Kate
Kate’s pregnancy had gone very smoothly until she reached 36 weeks. She developed pains which she thought were indigestion, but soon became more severe. She had high blood pressure and doctors soon diagnosed HELLP syndrome. Her son was born by emergency caesarean and was fine although small.
This was Kate’s first pregnancy. It was a model pregnancy until 36 weeks when she developed high blood pressure and severe pains in her chest, which came on very quickly. She texted the midwives overseeing her care but received no reply and after calling NHS Direct she went to her local hospital.
Kate arrived in hospital at 9pm in the evening and was soon told that her blood pressure was dangerously high and that they were going to have to deliver her baby by emergency caesarean immediately. She was conscious when her son was born at 3am in the morning, and was able to hold him for 10-15 minutes. However her condition deteriorated and she was rushed to another hospital where they had an intensive care unit (ICU) to stabilise her blood pressure, liver and kidney function. She had developed HELLP syndrome.
Her baby was fine but transferred to a neo-natal ward in the original hospital as he was small and needed naso-gastric feeding. Kate was 2 days in ICU and 2 days in a high dependency unit (HDU) before she was allowed back to the original hospital to be reunited with her son. She then spent a further 5 days on the post-natal ward until her blood pressure had stabilised. She describes feeling very distressed and angry, and being in a great deal of pain during her stay. She was not allowed visitors, apart from her partner, so friends and family (who had travelled hours to see her) were turned away, despite the seriousness of her condition.

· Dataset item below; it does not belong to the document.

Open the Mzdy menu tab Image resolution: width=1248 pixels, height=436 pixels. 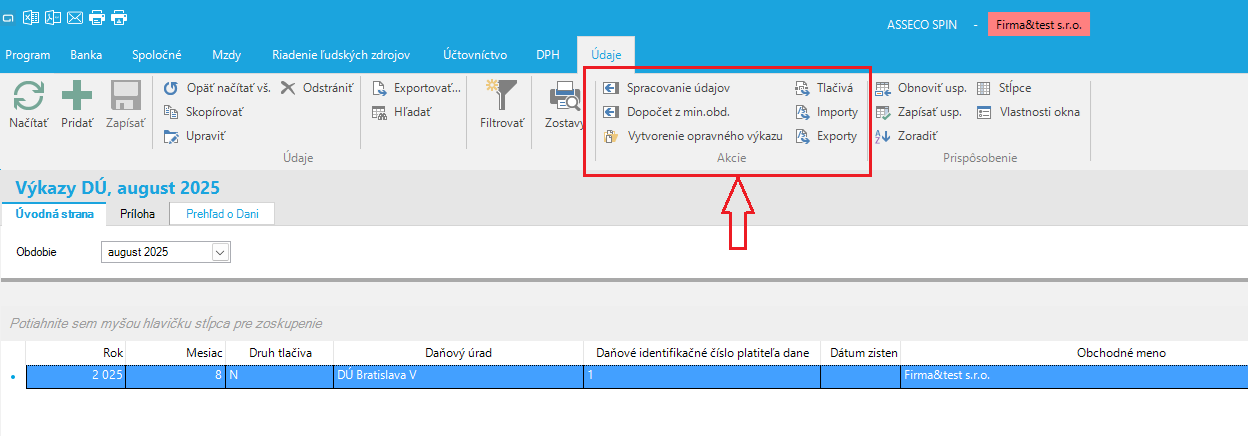coord(226,55)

Kate was distressed at the delayed bonding she felt she had with her son, and at not being able to establish breastfeeding as they had been separated for so many days at the start. At the time of the interview her baby was 14 weeks old and both mother and baby are doing well. But Kate was clearly traumatised by her near-miss experiences and the fear of being in ICU/HDU and the hospital generally. She described the hospital as a prison and herself as an inmate.

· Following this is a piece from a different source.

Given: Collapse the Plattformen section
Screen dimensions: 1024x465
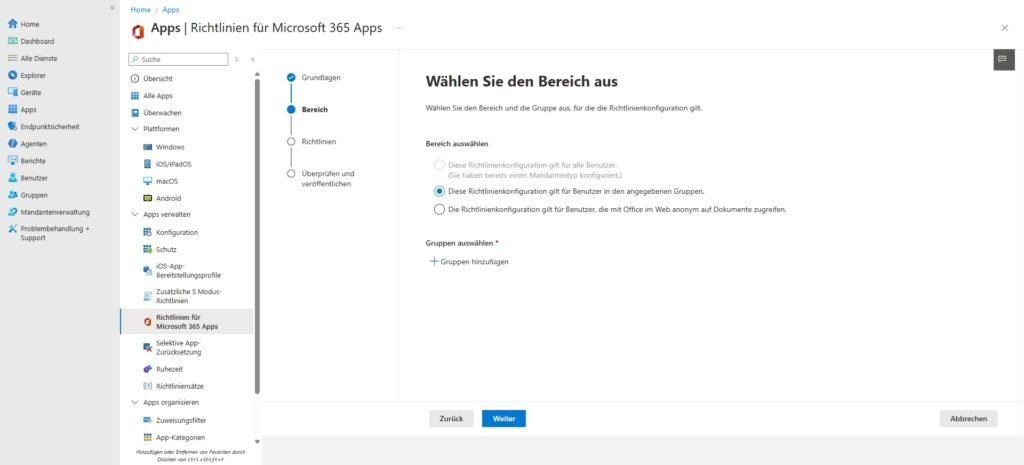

Her GP has been supportive, although the follow up midwife care was poor. She was discharged by the community midwives without them noting down either her medication or the fact that she had had HELLP. Her follow up with the consultant took place at 10 weeks, and was helpful. He advised her to wait at least a year before thinking about another pregnancy, and that the next pregnancy would be under his care, and classed as high-risk. The consultant did not discuss with her the likelihood of HELLP developing again even though she has a higher risk of developing it in future pregnancies.